Vestager tries to keep Illumina and GRAIL apart during merger investigation – EURACTIV.com

After two US biotech companies, Illumina and GRAIL, defied the EU’s competition authority by closing a merger without waiting for the results of the EU’s investigation, the European Commission adopted on Friday (29 October) interim measures to ensure that the companies continue to be run as separate entities.

Illumina develops genomic sequencing instruments, among other products, and GRAIL has developed a cancer test based on Illumina’s sequencing instruments.

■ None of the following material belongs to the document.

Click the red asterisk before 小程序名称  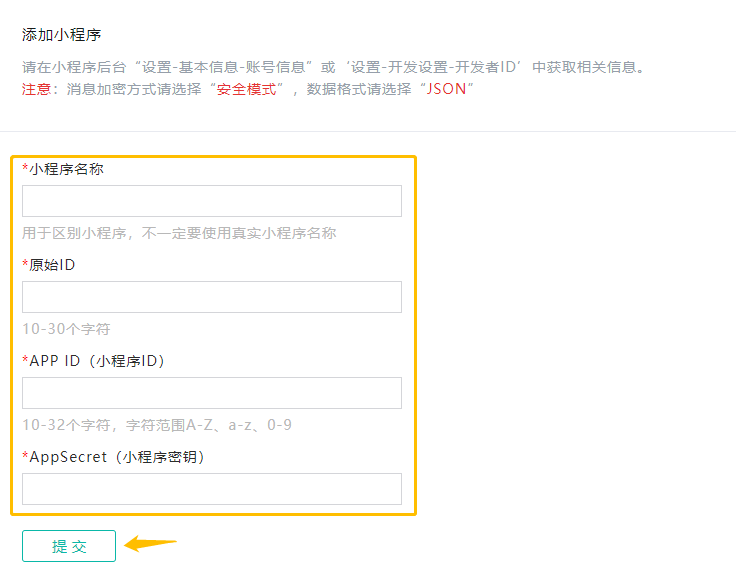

Earlier this year, Illumina had announced that it would take over GRAIL in a deal worth $7.1 billion.

In reaction to this, the Commission started a merger investigation. The worry is that competition might be undermined if, for example, Illumina granted GRAIL preferential access to its genomic sequencing instruments.

This investigation is the first under new guidance that extended the Commission’s powers to investigate mergers among relatively small companies. It is also the first competition case in which the companies violated the standstill obligation by going ahead with a merger before the Commission concluded the investigation.

Competition experts saw the move as a challenge to the Commission’s authority.

“By implementing their merger while the Commission’s in-depth investigation into this transaction is still ongoing, Illumina and GRAIL have put at risk the effectiveness of our ex-ante merger control enforcement”, said Margrethe Vestager, executive vice-president of the Commission in charge of competition policy.

On Friday, the EU executive published the interim measures it adopted to counter the challenge and called on GRAIL to “actively work on alternative options to the transaction to prepare for the possible scenario in which the deal would have to be undone.”

Moreover, Illumina and GRAIL are prohibited from sharing confidential business information and GRAIL should be run by an independent manager, exclusively in the interest of GRAIL.

This might prove challenging in light of recent personnel developments at GRAIL. Earlier this October, Illumina’s head of operations Bob Ragusa was announced as GRAIL’s new CEO.

A ‘Monitoring Trustee’ to be approved by the Commission will observe compliance with the interim measures. In case of non-compliance, Illumina and GRAIL risk penalty payments of up to 5% of their average daily turnover and/or fines of up to 10% of their annual worldwide turnover.

At the moment, the commission is running three separate investigations in the Illumina/GRAIL case: First, the main in-depth investigation into the merger, second, the interim measures to ensure that the companies are held apart, and third, an investigation into whether the premature closing of the merger should trigger a fine for Illumina and GRAIL.

The Commission has until February next year to reach a decision on whether to allow the merger.